I see this as a pro not a con. I want to be reassured that my vote was counted
correctly. That is way more important to me than keeping my vote secret from
anyone in the room.

------
bramblerose
[https://labsblog.f-secure.com/2016/10/26/hacking-an-
election...](https://labsblog.f-secure.com/2016/10/26/hacking-an-election-is-
hard-why-not-pwn-the-messenger-instead/)

------
qz_
Usually the state board of elections reports directly to the media.

------
namank
Btw, Twitter definitely has the potential to rival and I think, dominate, AP
and Reuters if they design the business that way.

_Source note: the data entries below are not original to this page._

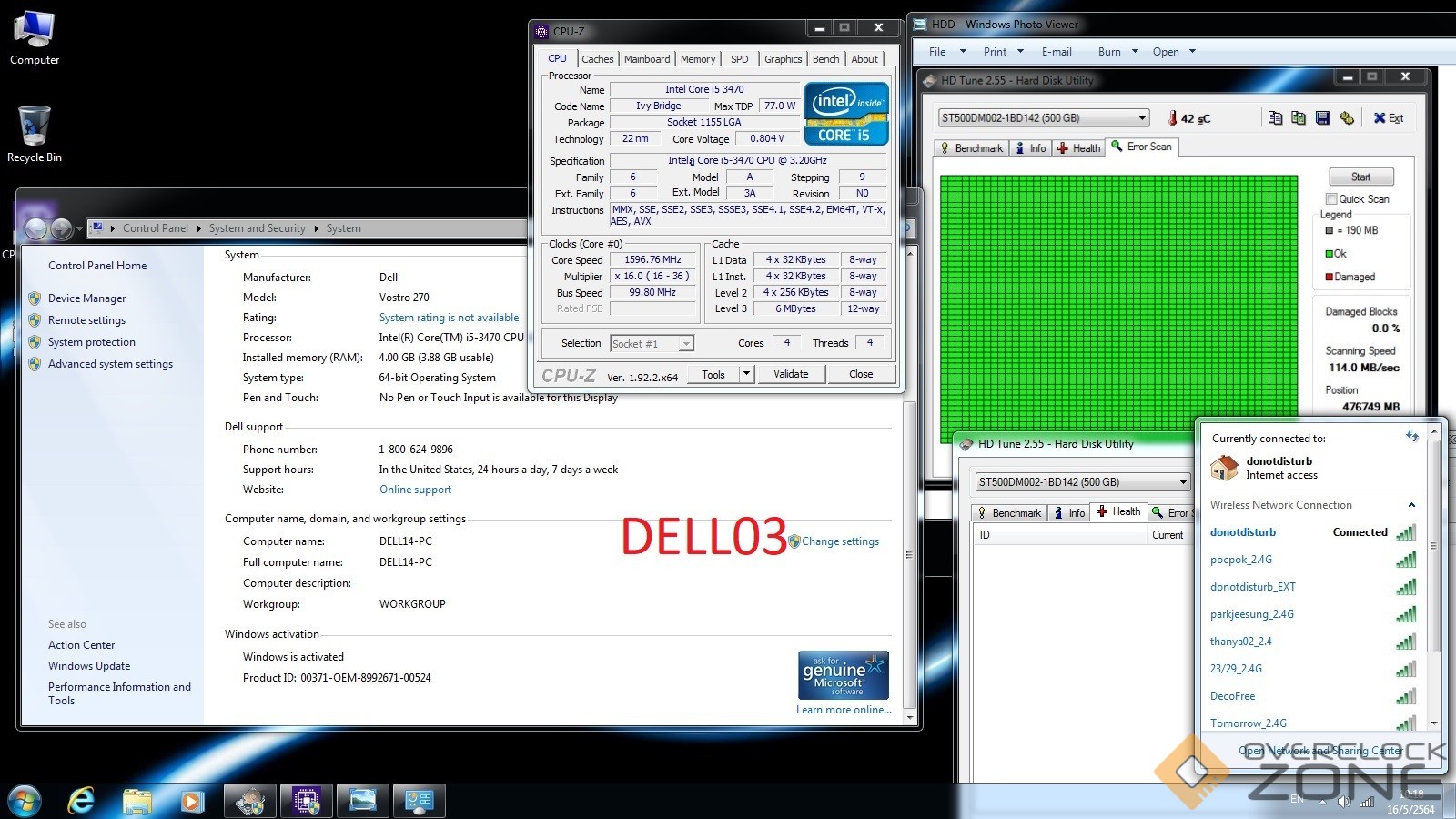Click the copy screenshot icon in HD Tune toolbar
This screenshot has width=1456, height=819.
point(1299,118)
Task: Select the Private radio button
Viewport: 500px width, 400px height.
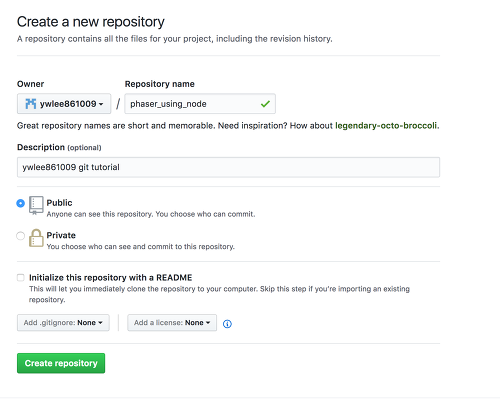Action: tap(20, 236)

Just need a reliable way to
decide trust worthiness of the tweet/source, and a way to put context around a
tweet or a bunch of tweets so the headline can be derived from the tweets.

------
csommers
Decision Desk > NEP/NEAT for us

------
stratigos
They get the data they are told to regurgitate from the same centralized
authority that produces all other mainstream news... though they are pretty
good at making it seem like true journalistic endeavors actually produce the
information theyre droning out to the masses of TV zombies.

------
pboutros
State and county websites, I think?

------
dvdhnt
My impression is that pollsters, people surveying voters during the election,
report via the AP or directly to networks; seems basically like the
traditional news wire.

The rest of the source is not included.